##### DOCUMENTO DE ORIGEM #####
Simone é a Desfolhada Portuguesa, todos o sabem. Mas Simone é também Avé Maria do Povo, canção com versos de Ary dos Santos que entoa quando se lhe pede para escolher um poema.
Simone é «quem faz um filho fá-lo por gosto». Simone é«Avé Mulher do povo» a quem se pede que olhe por quem está só, quase abandonado, mal-aventurado. «É canção tão terra como a Desfolhada, profundamente política e que passou despercebida», explica.
Simone é forte mas chora, olha com serenidade para o passado mas apetece-lhe dizer «olá» quando vê, na RTP Memória, Varela Silva, seu último companheiro, desaparecido em 1995.
Simone teve de tudo, agradece à vida mas perdeu muitas batalhas. Adora viver mas às vezes sente que tem 120 anos. Tem 70. Uma vida que dava um romance, um filme, muitas homenagens. Diz que teve sorte. É uma senhora.
#####
-- INSTRUÇÕES DO EXERCÍCIO --
No texto sobre Simone, de quem são os versos da canção Avé Maria do Povo?
##### REGISTOS DE DADOS #####
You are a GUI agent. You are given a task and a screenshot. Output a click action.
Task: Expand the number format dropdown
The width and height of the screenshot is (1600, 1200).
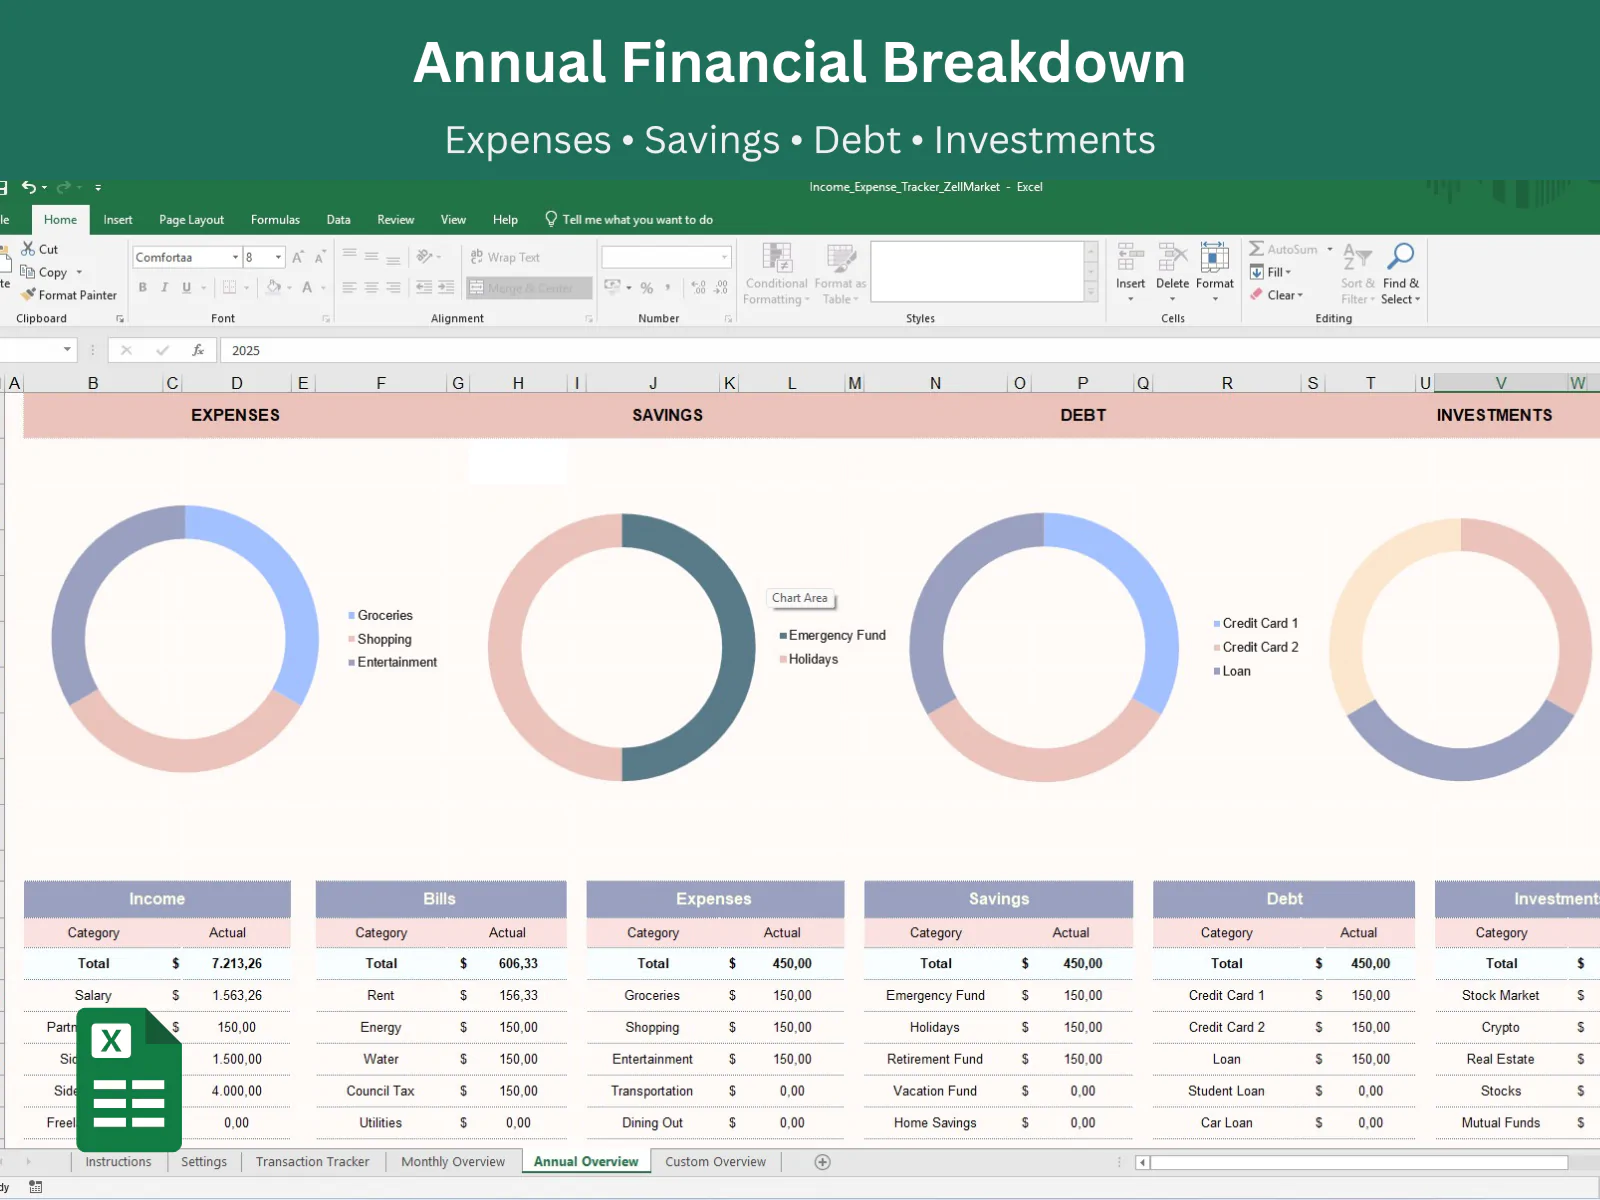click(724, 258)
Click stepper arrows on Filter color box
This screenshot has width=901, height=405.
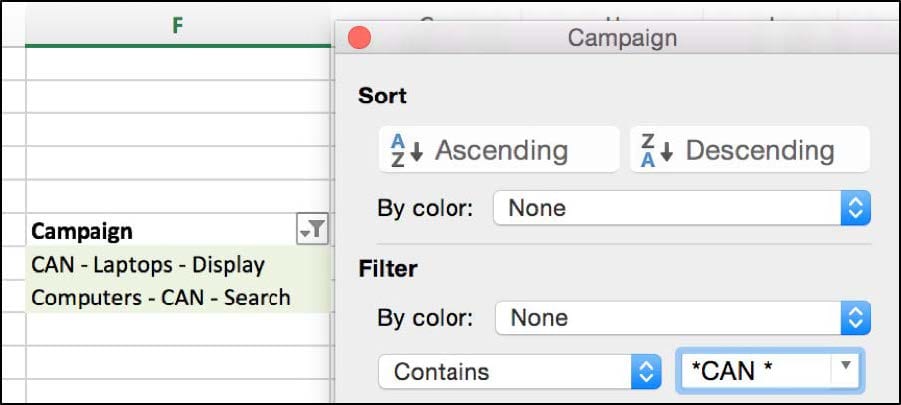pos(856,318)
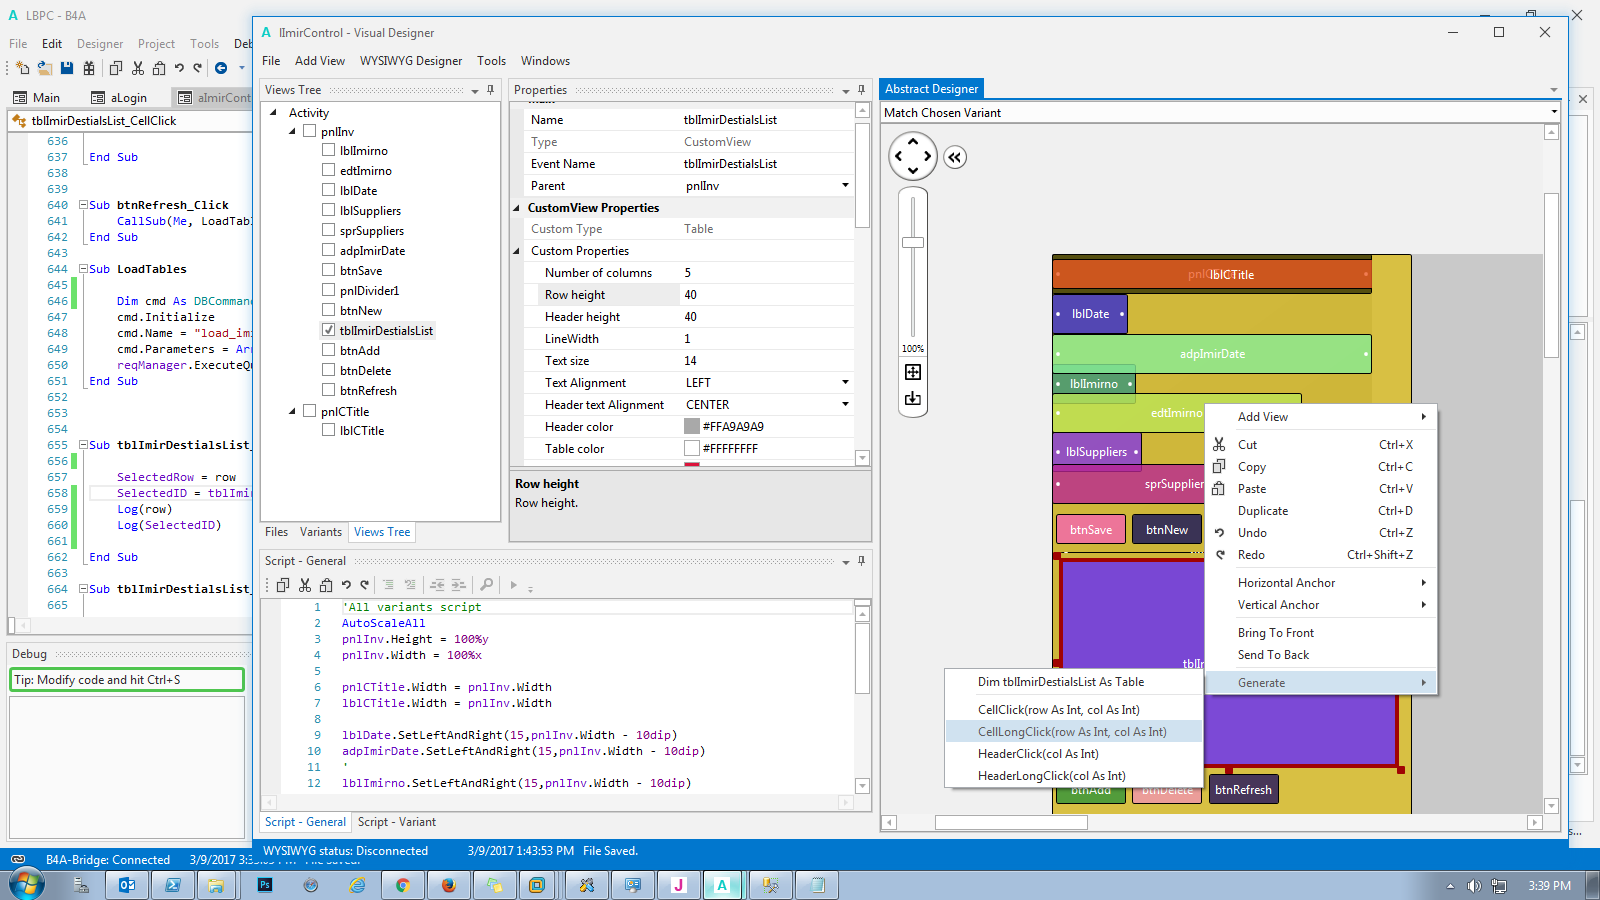The image size is (1600, 900).
Task: Click the fit-to-screen icon below the zoom slider
Action: pos(913,372)
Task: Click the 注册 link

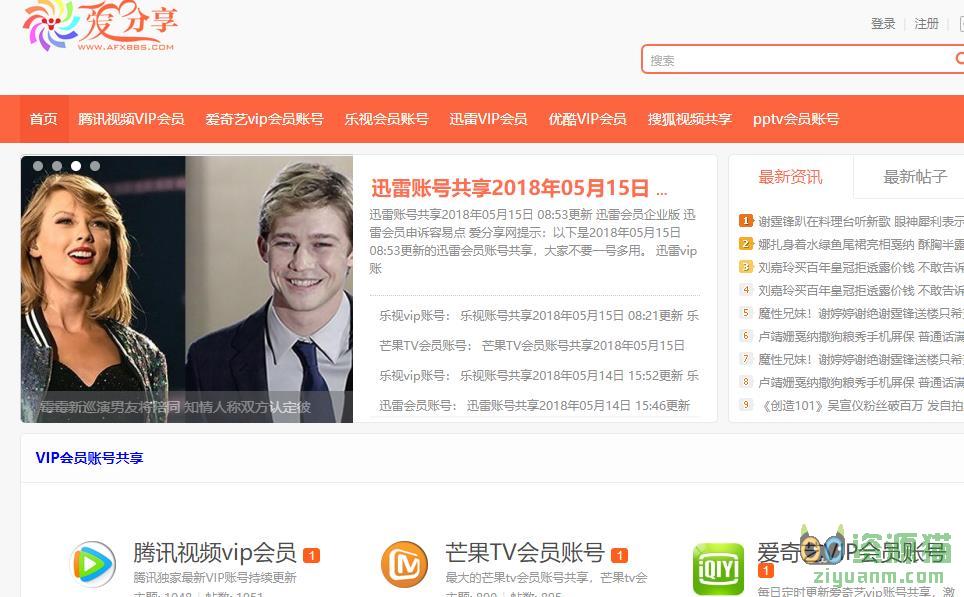Action: 927,23
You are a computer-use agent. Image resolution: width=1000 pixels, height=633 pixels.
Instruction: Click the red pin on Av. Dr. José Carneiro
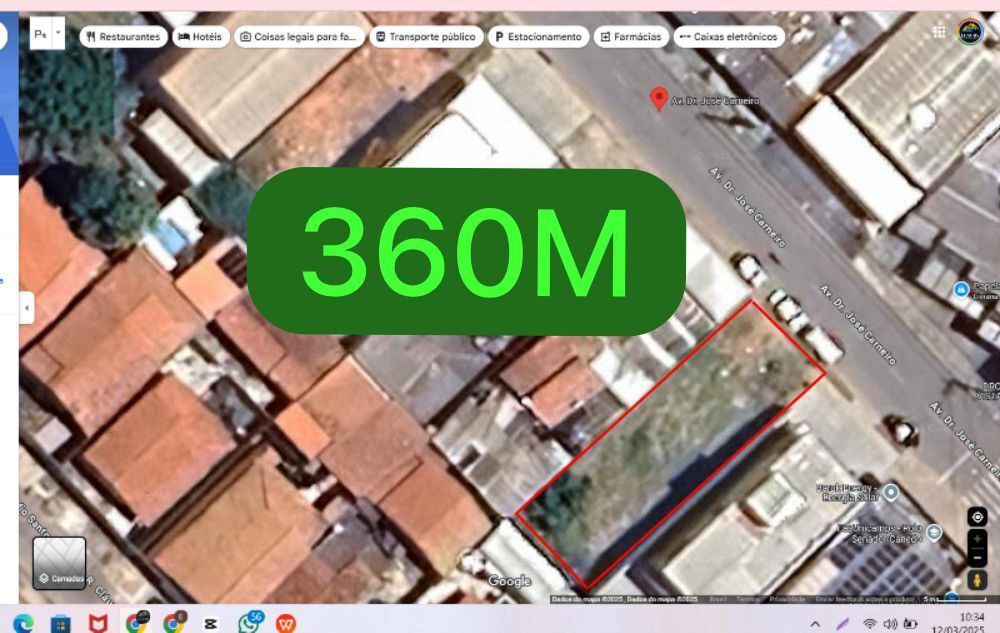[658, 98]

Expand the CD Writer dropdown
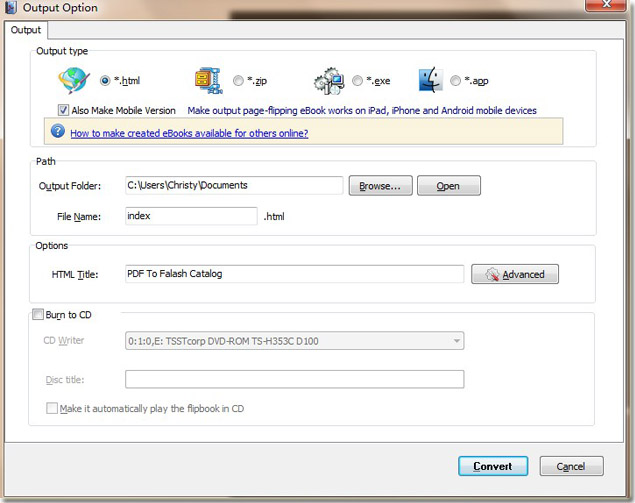click(x=457, y=341)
#####
-- RESULTADO --
De Ary dos Santos.